You cannot imagine the frustration of debugging the code and the testing framework for one whole day. Everything looks fine. So when I ran it the first time, the test fails. But when I refresh the page, the test passes. So I refresh the page again and the test fails! But press F5 (refresh), voila, it passes!

So, being the stubborn fella that I am, I refuse to accept this as a reality. After taking a good hard look, I finally accept that my code is fine. So the issue must lie with the testing framework. Of course searching for “QUnit fails on alternate invocations” yields no straight answers.

Going back to good ol’ research, I began looking at each page to look for some clues as to the cause. Funny enough, my breakthrough came from a Microsoft page ( http://msdn.microsoft.com/en-us/magazine/gg749824.aspx) of all places.

The page titled “Automating JavaScript Testing with Qunit” didn’t seem helpful at first. It looked like it is another page teaching first timers how to use QUnit. So I quickly browsed through the page half heartedly. The article was longer than most tutorials out there so I thought the page must have some useful stuff inside. I decided to take a second look. Slowly.

Of course the first few sections didn’t have any thing that I didn’t already know. Then I reached the section “More Efficient TDD”. Under it, I found out that QUnit is designed such that on a page refresh it runs the failed test first in an attempt to be more efficient in testing.

A simple concept. But it is also the part of the reason why my test fails and passes on alternate page refreshes.

To explain why, I need to first explain what I’m testing. I’ve written a plugin that automatically binds to existing elements on the page. So when the file containing the plugin is included in the page, the elements are binded automatically.
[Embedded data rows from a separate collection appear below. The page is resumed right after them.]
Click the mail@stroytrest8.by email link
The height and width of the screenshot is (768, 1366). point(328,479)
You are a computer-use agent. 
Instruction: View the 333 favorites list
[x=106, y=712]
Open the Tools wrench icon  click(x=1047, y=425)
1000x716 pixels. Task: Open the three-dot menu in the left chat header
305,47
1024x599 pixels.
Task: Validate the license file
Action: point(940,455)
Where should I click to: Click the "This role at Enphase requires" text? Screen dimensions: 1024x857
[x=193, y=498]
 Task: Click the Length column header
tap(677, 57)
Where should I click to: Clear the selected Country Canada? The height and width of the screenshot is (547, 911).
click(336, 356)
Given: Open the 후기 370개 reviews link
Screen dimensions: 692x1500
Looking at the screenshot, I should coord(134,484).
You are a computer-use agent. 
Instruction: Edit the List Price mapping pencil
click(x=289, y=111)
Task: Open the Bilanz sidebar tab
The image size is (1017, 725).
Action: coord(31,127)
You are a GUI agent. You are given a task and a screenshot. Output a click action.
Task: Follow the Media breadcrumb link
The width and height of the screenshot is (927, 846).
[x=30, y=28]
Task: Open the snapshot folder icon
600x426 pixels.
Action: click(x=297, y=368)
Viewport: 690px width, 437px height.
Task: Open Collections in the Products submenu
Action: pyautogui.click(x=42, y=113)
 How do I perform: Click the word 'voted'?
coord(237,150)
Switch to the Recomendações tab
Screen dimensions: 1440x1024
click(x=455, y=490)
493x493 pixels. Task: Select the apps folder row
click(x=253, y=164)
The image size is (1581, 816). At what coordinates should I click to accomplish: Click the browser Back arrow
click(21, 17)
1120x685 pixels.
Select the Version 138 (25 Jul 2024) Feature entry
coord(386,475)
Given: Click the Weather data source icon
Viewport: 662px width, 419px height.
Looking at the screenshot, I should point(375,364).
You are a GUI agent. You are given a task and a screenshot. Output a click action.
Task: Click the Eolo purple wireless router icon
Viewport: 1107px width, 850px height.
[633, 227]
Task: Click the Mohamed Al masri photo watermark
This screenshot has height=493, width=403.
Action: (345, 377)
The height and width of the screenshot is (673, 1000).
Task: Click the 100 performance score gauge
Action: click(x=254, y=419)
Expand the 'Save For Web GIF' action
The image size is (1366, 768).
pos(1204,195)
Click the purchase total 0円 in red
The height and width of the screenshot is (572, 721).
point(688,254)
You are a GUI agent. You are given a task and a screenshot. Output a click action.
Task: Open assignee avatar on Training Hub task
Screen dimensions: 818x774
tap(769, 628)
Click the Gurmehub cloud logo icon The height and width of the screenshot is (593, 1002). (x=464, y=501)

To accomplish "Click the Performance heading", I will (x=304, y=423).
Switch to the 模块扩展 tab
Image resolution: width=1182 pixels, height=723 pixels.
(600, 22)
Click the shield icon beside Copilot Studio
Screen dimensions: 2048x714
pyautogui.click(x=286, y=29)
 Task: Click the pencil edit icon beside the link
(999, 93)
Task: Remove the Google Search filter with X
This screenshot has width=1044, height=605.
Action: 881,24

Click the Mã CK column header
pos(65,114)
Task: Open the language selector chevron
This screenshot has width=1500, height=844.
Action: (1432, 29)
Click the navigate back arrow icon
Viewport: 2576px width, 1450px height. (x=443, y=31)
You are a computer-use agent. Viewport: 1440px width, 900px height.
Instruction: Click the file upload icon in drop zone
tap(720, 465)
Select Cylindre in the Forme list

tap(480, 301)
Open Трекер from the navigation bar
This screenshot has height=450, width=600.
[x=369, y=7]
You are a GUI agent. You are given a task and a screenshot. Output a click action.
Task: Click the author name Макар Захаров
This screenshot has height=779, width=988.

So when I run the tests the first time, it fails. Why?! The reason is that when the tests are run, the elements in the test harness are seemingly re-created on each run of the tests. So when they are re-created, the automatic binding does not take place since the JavaScript file has already been included.

If so, then why does it work on alternate invocations? Ah… therein lies the magic. To make tests more efficient, QUnit will run the failed tests before other tests upon page refresh. So, when the failed tests are executed before other tests, the elements in the test harness that are already present are binded, and thus, the tests PASS! But because these tests now pass, when the page is refreshed they go back to the same order as they originally was, and thus they now FAIL!

Of course with this realization, it prompted me to rewrite the plugin more efficiently. Hope this self-discovery is helpful to someone out there! Have fun testing!